Module Overview
This module treats prompting as an engineering discipline. It deconstructs prompt anatomy, surveys core and advanced techniques, and covers the testing and refinement loops that make prompts robust rather than brittle.
Learning Objectives
- Deconstruct a prompt into instruction, context, input, and output format.
- Apply zero-, one-, and few-shot prompting and system-prompt role assignment.
- Use chain-of-thought and step-back prompting and enforce structured output.

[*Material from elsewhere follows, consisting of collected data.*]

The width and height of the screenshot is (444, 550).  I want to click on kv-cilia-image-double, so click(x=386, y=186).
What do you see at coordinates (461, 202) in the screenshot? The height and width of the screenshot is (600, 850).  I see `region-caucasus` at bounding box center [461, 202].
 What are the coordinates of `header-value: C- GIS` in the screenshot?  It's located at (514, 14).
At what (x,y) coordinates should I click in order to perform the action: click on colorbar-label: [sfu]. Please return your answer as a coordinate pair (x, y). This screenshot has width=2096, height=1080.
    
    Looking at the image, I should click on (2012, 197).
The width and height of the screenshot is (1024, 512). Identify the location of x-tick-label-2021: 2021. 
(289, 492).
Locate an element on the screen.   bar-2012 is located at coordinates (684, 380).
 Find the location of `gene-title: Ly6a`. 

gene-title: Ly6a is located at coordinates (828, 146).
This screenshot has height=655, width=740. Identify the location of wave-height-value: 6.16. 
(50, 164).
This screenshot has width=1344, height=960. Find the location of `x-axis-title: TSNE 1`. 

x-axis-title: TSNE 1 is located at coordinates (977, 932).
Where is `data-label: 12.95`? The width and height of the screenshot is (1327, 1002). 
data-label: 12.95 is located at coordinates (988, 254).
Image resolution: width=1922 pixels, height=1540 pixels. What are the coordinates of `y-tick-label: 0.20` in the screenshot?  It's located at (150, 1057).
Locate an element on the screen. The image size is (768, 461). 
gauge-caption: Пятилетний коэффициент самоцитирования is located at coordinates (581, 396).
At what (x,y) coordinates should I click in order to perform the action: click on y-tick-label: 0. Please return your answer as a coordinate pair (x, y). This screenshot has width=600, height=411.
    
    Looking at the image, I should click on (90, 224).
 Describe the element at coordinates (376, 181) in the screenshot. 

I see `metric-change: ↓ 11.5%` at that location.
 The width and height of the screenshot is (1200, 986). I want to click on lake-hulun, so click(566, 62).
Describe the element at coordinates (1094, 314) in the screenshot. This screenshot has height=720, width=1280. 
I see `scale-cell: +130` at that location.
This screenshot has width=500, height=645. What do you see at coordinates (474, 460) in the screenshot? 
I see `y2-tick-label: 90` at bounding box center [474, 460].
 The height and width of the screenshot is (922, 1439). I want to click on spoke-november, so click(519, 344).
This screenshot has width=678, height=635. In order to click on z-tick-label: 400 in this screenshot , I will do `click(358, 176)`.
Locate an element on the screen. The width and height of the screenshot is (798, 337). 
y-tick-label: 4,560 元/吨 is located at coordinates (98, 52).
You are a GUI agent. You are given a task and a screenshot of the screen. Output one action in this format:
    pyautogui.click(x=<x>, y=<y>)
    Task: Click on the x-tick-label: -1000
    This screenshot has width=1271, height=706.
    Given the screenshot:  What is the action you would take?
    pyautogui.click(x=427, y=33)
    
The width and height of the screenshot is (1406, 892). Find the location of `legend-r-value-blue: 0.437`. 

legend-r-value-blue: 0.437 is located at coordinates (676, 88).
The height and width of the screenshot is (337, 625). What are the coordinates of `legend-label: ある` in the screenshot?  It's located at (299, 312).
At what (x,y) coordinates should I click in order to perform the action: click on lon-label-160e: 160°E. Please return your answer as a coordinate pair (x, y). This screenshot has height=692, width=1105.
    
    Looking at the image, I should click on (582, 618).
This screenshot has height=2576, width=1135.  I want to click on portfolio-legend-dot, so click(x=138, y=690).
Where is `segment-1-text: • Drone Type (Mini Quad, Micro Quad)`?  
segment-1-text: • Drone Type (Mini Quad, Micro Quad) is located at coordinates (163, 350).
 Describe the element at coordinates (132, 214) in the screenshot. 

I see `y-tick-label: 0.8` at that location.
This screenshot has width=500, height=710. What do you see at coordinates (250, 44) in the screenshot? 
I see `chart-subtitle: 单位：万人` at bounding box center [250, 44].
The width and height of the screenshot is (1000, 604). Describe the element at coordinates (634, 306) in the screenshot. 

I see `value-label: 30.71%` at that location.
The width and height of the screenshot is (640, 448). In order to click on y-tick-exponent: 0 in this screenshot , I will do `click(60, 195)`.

- Test prompt sensitivity, fragility, and robustness.
- Apply chaining, meta-prompting, and self-refinement loops.
Topics Covered
Prompt Anatomy & Basic Techniques
- Anatomy of a prompt (instruction, context, input, output format)
- Zero-shot, one-shot, and few-shot prompting
- System prompt design and role assignment
Advanced Reasoning & Structured Output
- Chain-of-thought and step-back prompting
- Output formatting and structured generation (JSON mode, XML tags)
Prompt Testing, Chaining & Self-Refinement
- Prompt sensitivity, fragility, and robustness testing
- Prompt chaining and decomposition strategies
- Meta-prompting and self-refinement loops
Key Concepts & Terminology
Few-shot exemplars, role/system prompt, chain-of-thought, step-back abstraction, structured generation, prompt robustness, decomposition, self-refinement.
Tools & Frameworks Referenced
Structured-output / JSON-mode interfaces; prompt-testing harnesses (covered in Module 24).
Prerequisites
Basic LLM application experience; complements Module 23 (context engineering).